The role of modern radiotherapy in cancer treatment is to irradiate target volumes that contain disease sites while sparing surrounding normal tissue. In classic 3D-based radiotherapy, treatment volumes are typically defined in Figure 1(a). Gross tumor volume (GTV) contains the primary tumor or malignant tissue, and clinical target volume (CTV) contains GTV plus its surrounding tissue that may have subclinical disease that cannot be definitely revealed by medical imaging (though it is uncommon that CTV is identical to GTV in certain definitive radiotherapy). Planning target volume (PTV), which is often defined as treatment volume in a radiotherapy plan, is defined as CTV plus a margin that accounts for possible tissue displacement and patient positioning uncertainty within a treatment course that may last several weeks [1, 2]. This CTV to PTV margin can be called as setup margin. Depending on different treatment sites and disease stage, setup margin ranges from a few millimeters to 1–2 cm.
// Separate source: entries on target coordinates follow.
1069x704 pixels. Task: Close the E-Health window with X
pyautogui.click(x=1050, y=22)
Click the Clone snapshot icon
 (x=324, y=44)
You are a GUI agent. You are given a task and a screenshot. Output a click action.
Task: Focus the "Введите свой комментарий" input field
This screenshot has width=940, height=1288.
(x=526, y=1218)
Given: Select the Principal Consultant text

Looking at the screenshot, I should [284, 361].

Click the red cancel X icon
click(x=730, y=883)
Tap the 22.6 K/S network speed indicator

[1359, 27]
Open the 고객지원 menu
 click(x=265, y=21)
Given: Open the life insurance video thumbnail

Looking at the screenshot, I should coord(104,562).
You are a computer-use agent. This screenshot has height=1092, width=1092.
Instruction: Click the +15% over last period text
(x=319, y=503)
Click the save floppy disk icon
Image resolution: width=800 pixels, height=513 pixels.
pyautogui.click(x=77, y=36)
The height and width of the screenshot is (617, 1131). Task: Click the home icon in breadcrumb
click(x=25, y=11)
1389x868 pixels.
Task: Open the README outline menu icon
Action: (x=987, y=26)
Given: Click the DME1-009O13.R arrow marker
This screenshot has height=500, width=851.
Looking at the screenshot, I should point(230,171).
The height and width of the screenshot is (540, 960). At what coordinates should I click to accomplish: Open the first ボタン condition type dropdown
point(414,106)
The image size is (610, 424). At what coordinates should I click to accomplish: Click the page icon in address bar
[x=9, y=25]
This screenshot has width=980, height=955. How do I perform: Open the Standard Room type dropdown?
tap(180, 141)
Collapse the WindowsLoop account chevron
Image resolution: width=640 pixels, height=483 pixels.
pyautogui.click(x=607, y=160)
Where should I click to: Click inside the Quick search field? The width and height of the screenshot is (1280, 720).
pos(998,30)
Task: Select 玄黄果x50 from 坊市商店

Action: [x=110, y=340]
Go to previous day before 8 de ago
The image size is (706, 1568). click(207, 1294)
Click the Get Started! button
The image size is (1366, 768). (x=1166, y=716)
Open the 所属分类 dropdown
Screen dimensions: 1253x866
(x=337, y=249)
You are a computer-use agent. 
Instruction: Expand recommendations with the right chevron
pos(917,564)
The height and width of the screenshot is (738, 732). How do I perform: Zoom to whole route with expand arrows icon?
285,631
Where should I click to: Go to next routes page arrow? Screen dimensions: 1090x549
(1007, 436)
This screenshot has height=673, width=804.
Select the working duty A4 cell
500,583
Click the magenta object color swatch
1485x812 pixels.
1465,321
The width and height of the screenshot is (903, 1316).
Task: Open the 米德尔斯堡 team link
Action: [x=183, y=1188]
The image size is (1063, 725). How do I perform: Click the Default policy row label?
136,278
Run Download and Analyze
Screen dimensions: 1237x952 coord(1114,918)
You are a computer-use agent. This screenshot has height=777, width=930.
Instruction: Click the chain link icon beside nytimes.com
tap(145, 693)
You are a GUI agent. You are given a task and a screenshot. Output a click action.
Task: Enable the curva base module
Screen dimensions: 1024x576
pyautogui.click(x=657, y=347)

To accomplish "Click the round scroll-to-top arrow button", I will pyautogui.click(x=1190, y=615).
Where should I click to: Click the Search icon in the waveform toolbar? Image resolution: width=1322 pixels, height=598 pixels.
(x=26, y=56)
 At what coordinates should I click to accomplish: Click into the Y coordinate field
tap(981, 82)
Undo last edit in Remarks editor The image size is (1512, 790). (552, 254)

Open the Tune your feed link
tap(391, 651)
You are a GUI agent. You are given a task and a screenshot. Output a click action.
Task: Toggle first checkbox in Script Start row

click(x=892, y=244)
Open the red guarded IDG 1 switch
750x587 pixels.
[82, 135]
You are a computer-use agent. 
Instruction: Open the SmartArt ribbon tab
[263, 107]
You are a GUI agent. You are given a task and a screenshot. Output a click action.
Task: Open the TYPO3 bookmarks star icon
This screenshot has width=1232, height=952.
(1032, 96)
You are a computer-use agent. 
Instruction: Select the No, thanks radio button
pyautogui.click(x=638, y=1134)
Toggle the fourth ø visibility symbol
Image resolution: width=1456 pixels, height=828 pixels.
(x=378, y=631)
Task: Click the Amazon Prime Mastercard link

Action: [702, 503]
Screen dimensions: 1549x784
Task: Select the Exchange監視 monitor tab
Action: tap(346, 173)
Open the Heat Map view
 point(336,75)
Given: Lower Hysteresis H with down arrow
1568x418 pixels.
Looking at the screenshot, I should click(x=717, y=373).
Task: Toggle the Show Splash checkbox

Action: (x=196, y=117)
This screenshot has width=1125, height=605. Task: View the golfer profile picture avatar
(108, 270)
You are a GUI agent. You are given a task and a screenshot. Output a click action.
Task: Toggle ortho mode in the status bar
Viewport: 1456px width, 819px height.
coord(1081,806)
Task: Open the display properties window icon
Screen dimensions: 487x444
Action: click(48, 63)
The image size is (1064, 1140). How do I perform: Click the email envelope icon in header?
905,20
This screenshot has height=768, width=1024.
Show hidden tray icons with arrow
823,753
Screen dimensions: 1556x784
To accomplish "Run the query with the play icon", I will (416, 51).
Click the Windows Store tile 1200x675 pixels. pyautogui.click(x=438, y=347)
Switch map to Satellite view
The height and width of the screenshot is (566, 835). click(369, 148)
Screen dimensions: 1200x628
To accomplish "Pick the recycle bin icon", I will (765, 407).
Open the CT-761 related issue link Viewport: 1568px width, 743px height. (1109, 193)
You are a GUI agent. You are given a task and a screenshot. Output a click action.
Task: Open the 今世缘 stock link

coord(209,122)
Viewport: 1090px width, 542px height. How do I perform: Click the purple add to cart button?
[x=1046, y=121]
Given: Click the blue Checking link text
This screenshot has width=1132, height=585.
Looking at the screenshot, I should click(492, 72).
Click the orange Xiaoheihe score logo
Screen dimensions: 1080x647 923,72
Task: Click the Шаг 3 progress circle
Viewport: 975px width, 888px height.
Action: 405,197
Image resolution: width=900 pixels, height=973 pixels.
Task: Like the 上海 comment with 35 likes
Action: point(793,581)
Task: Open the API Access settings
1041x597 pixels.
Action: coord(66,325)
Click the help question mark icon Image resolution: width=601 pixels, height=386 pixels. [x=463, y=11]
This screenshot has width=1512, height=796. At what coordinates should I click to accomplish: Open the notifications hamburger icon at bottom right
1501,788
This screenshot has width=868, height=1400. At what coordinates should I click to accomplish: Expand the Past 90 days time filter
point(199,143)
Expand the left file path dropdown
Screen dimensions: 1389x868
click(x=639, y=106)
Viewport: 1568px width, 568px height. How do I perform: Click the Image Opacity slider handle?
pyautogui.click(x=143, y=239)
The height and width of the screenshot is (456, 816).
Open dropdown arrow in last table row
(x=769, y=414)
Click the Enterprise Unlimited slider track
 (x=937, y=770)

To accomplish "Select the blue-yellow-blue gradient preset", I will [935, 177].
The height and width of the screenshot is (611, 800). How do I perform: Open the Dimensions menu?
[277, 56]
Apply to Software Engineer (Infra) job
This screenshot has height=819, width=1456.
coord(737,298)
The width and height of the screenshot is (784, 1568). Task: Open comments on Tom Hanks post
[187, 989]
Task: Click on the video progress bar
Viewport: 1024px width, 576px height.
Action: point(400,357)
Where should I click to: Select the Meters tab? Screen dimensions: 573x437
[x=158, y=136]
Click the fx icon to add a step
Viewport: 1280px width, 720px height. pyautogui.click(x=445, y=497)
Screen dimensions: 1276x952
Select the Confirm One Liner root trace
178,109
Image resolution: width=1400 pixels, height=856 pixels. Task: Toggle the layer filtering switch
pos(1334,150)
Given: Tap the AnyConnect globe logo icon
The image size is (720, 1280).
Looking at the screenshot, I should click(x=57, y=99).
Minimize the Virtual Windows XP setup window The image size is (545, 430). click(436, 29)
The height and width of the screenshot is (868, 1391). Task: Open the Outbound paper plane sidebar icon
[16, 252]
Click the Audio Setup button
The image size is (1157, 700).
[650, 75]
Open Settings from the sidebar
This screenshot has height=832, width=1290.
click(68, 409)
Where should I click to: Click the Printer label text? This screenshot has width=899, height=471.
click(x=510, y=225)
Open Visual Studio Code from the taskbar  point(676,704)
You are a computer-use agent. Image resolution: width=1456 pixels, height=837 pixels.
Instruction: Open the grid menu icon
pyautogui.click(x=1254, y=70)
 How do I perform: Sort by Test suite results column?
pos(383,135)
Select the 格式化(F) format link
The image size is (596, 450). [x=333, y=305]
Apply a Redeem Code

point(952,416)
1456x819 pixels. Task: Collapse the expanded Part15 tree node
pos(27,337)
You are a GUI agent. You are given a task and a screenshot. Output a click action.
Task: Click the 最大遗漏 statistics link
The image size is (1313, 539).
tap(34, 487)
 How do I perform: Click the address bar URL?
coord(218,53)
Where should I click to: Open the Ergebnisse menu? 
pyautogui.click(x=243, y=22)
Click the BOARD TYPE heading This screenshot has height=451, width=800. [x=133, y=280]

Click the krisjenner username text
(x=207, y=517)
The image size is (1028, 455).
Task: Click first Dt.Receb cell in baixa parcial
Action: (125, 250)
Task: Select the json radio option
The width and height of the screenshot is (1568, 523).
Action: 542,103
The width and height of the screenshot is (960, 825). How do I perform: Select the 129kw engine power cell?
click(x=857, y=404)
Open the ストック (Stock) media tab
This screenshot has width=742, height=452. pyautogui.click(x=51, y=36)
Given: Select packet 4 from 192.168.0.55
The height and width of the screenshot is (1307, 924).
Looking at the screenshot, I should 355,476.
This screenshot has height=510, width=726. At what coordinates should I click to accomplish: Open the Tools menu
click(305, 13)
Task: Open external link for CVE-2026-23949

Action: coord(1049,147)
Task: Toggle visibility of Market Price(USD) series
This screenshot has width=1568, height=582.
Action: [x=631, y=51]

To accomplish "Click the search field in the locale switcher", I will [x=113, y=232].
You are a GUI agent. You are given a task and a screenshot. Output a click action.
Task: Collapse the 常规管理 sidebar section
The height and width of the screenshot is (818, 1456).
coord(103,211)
However, in some radiotherapy treatment, the GTV volume is not stable: when treating tumors in lung, esophagus, and abdominal regions (liver, pancreas, etc.), tumors move under the effect of respiratory activity. Such target motion, referred as respiratory motion, has to be accounted in radiotherapy for effective therapeutic outcome. Thus, a large setup margin for PTV was proposed to account for possible respiratory motion. However, such simple solution has two problems: (1) amplitudes of respiratory motion vary among different individuals. Results of 1–2 mm up to 3 cm are commonly observed in clinic. A single large margin may not yield optimal treatment outcome for patients with extended/limited motion amplitudes [3]; and (2) a large setup margin may lead to unnecessary irradiation of normal tissue, which may substantially increase toxicity of radiotherapy. With the current trend of stereotactic body radiotherapy (SBRT, also referred as stereotactic ablative body radiotherapy SABR) using very high radiation dose to treatment cancer in a few fractions, such big margin with large toxicity becomes unacceptable.

Figure 1.

Diagrams of volume definition in modern radiotherapy. (a) Definitions without consideration of target motion; (b) Definitions with ITV included to account for target motion.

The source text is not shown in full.